By 2018, Alliance for Excellence began support for a grassroots program with at-risk youth in Danville called Hoop Don’t Shoot. HDS was started by a woman in the community, Angie Dixon, who had been to too many funerals of young people killed in gang activities in Danville and she almost single-handedly started a basketball program for young men and women who were either in gangs or at risk of gang influence. She received a significant amount of support among community members and is gaining recognition and support among other organizations and local agencies. Several hundred young people have participated in basketball after school and through the summer months augmented by motivational speeches, college recruiters, counselors, and others. Around this time, Community College Ministries granted Alliance for Excellence $50,000 toward its activities and Ferrum College rejoined the program as the only 4-year institution.
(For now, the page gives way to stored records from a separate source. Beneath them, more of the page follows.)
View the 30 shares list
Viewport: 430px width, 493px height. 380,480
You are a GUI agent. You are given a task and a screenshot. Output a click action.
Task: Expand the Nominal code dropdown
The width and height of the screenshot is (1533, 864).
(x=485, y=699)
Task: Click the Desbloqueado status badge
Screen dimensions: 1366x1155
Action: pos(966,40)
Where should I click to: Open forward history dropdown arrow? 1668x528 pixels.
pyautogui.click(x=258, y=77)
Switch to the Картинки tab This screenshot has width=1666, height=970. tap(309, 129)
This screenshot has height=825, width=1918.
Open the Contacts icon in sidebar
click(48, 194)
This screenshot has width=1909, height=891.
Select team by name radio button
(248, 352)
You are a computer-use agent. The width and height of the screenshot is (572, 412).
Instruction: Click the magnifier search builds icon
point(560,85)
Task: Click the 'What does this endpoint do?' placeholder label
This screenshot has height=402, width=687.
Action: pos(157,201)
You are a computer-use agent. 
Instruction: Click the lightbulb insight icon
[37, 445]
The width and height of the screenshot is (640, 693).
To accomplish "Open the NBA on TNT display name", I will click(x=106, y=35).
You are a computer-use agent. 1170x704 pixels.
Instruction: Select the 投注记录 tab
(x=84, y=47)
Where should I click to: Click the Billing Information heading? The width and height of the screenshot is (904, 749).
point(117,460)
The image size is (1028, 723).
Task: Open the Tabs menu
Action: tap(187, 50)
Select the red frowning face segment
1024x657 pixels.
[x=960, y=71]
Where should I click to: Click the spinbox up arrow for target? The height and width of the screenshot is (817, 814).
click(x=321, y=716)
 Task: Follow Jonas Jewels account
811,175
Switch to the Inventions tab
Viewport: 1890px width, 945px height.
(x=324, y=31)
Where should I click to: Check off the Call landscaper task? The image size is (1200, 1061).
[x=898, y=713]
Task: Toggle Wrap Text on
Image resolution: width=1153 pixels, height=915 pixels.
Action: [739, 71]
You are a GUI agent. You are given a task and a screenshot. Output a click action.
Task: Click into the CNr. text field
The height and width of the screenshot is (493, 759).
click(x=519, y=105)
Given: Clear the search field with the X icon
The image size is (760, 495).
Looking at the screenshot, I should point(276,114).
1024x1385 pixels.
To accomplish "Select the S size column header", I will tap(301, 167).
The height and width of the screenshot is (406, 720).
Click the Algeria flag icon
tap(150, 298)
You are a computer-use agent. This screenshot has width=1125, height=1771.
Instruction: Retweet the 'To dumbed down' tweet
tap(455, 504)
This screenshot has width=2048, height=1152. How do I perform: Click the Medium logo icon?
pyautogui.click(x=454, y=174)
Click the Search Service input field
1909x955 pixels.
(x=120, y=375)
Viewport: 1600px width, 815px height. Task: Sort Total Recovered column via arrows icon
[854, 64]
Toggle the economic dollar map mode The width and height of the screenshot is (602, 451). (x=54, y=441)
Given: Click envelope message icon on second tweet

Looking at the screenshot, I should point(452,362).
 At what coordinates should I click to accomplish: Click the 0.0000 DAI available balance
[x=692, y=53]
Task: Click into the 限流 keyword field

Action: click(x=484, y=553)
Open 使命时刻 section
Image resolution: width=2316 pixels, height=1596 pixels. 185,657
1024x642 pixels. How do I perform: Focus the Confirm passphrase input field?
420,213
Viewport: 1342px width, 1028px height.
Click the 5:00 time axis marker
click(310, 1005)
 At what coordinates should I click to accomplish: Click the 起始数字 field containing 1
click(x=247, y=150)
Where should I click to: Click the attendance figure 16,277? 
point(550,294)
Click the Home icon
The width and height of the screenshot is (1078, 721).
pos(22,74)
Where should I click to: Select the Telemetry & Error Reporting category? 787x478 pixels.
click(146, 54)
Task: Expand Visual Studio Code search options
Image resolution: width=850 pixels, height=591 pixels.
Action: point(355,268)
In 2018, the Danville group of Alliance for Excellence visited the Center for Truth, Racial Healing, and Transformation at Duke University. This began a long affiliation of working with young people in the community to build bridges and repair a history of racism in the region. Community members in Danville and the surrounding area started meeting monthly to discuss the “new narrative on race” and a youth movement is in the works as of August 2020. Alliance for Excellence continues to be active on every campus and in each college service area and seeking tangible ways to respond to the racial justice crisis across the country precipitated by the recent unwarranted murders of African Americans by police in Louisville, Minneapolis, and Atlanta.
By mid-2020, we were finding ways to reach out to young people remotely and overcome the separation imposed by COVID. The Duke program has invited youth leaders in Alliance for Excellence to participate with them in a Racial Healing Institute in Washington, D.C., in June 2021, an excellent call to action in our times.